GIVEN REQUEST ::
Please copy the records from the line containing "The image size is (1456, 819)." through the end of the records, requests included, with every coordinate in the answers scaled by 1.5 and rounded to whole numbers, halves up. Return only those lines, and omit the pictures.

DATASET EXCERPTS ::
::::

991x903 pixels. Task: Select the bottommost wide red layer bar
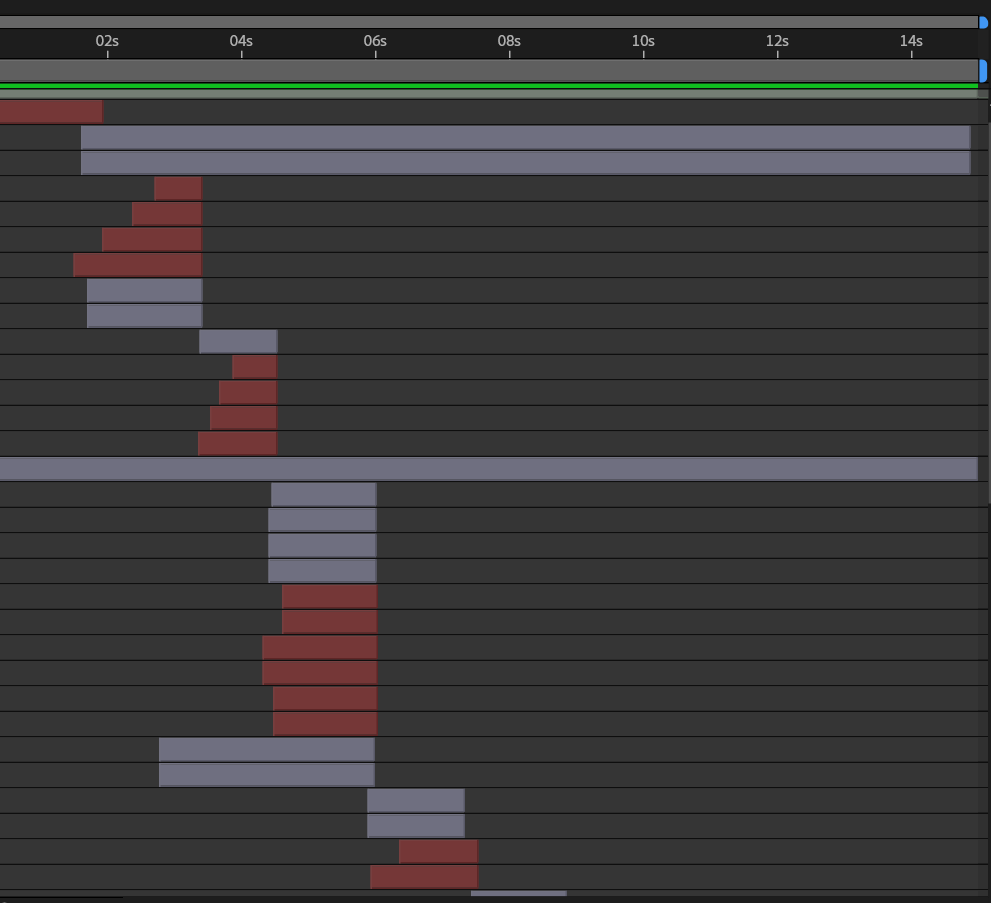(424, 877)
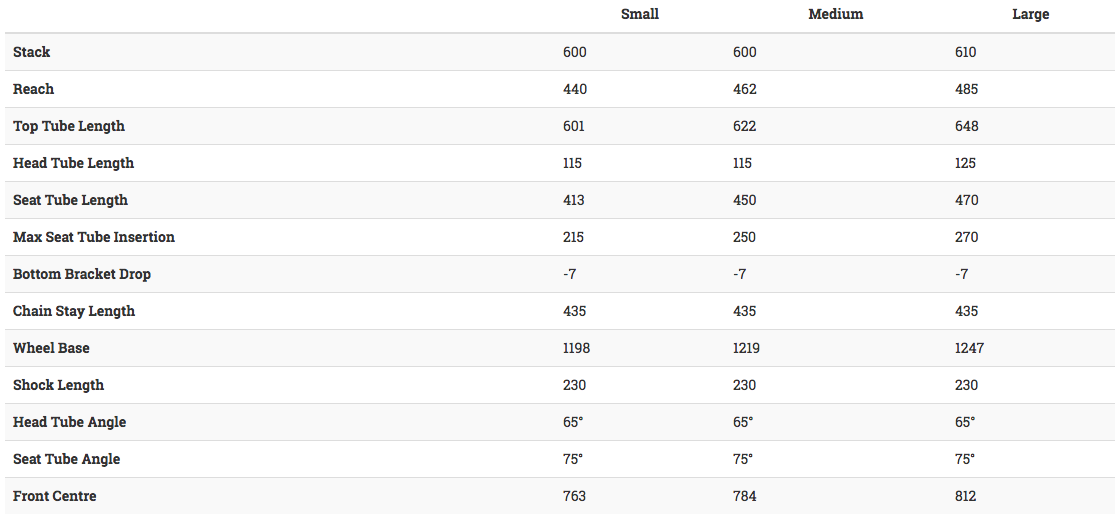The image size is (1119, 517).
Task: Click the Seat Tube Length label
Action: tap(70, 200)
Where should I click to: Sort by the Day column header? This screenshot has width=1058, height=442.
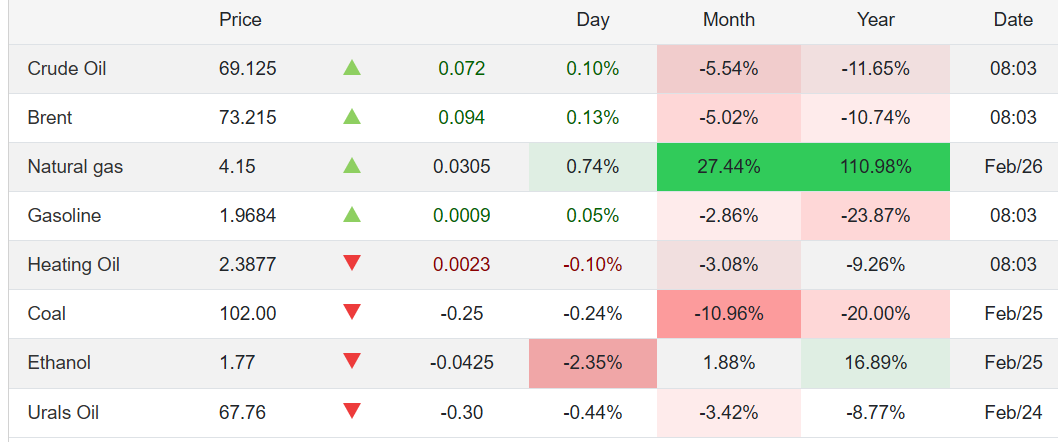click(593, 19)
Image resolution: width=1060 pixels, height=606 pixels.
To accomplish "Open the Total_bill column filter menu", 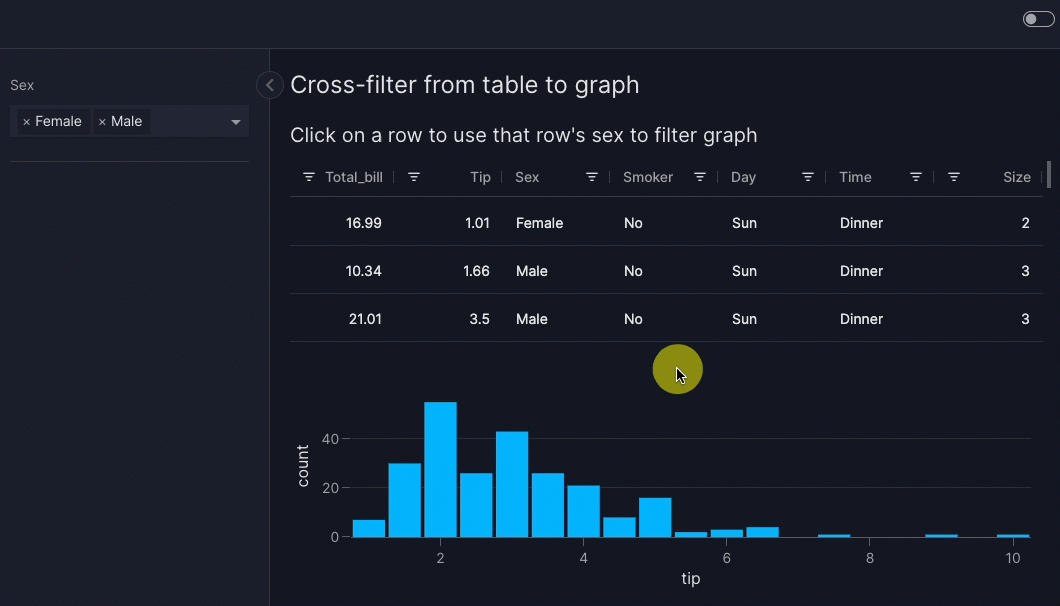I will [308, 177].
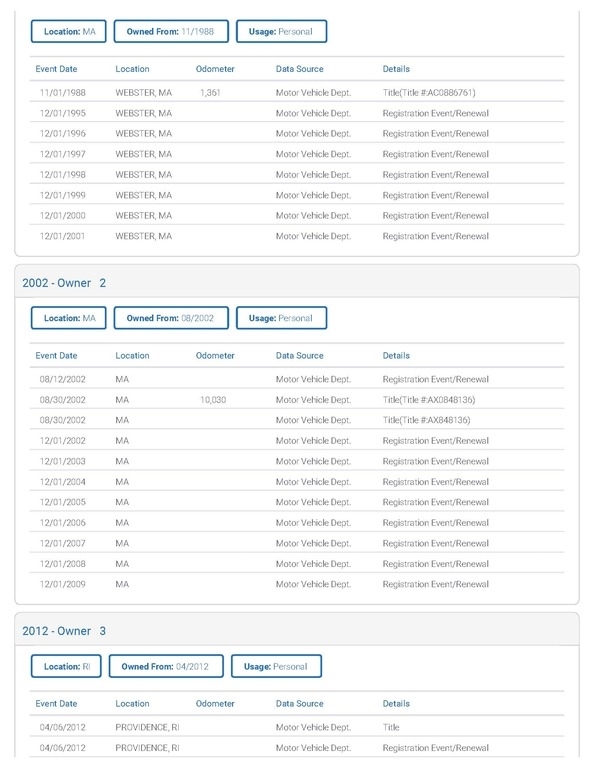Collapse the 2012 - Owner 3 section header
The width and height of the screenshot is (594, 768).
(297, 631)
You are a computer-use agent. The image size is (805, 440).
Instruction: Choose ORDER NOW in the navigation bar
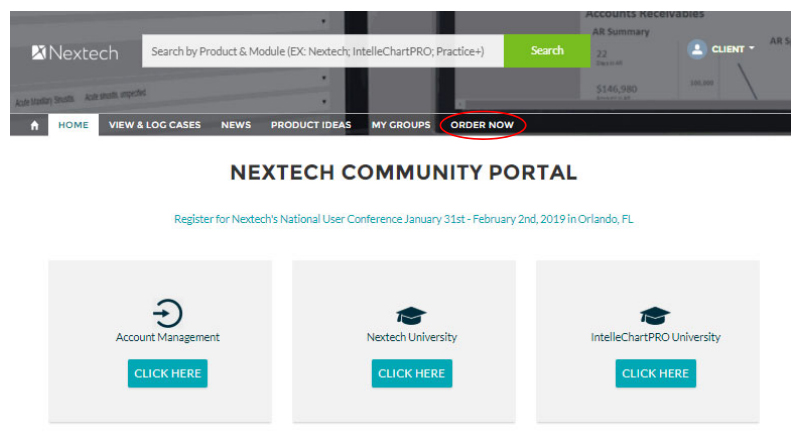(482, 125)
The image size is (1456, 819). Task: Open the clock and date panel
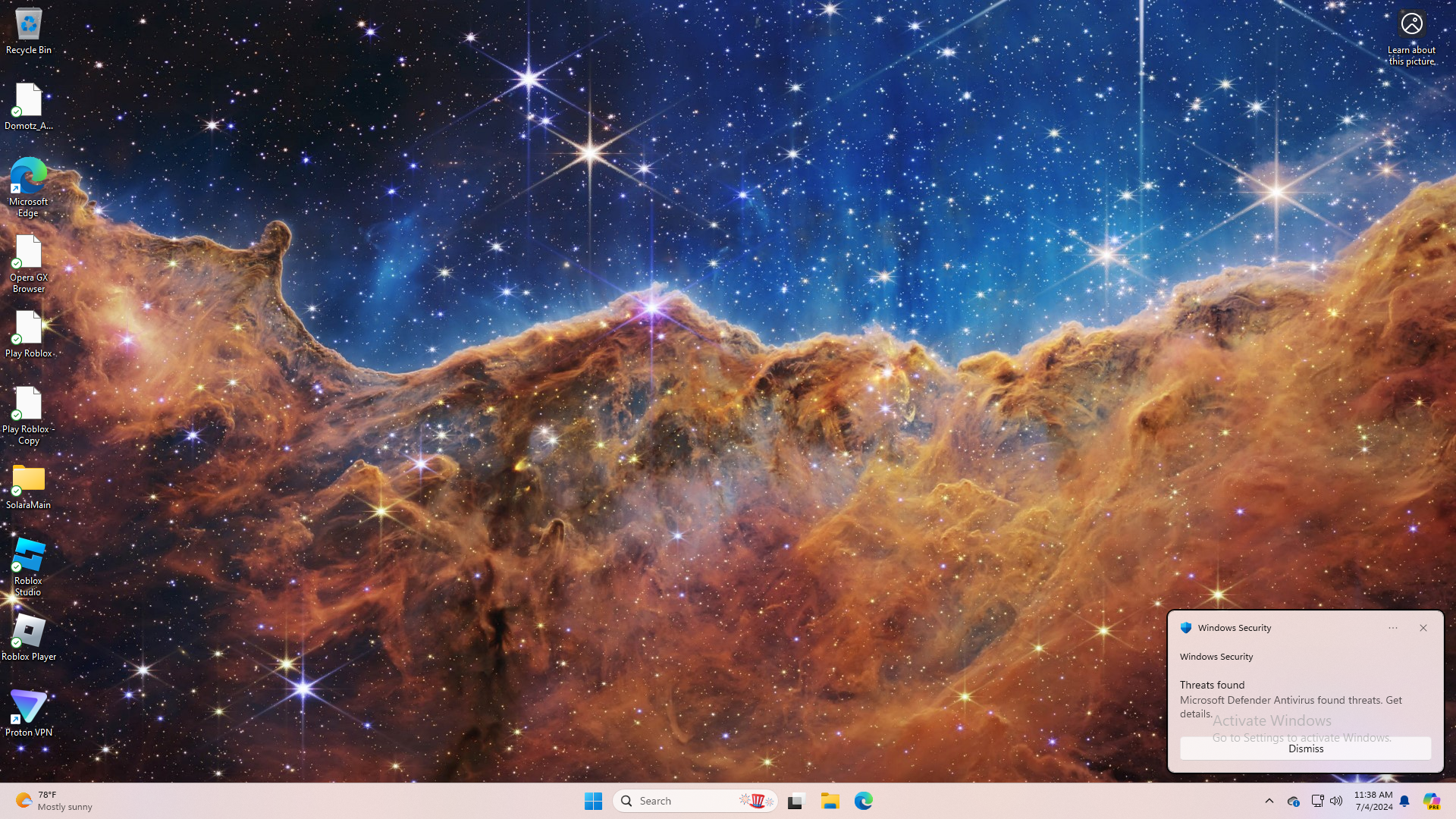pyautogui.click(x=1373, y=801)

::::

THE RESPONSE ::
The image size is (1456, 819). Task: Open the clock and date panel
pyautogui.click(x=2060, y=1202)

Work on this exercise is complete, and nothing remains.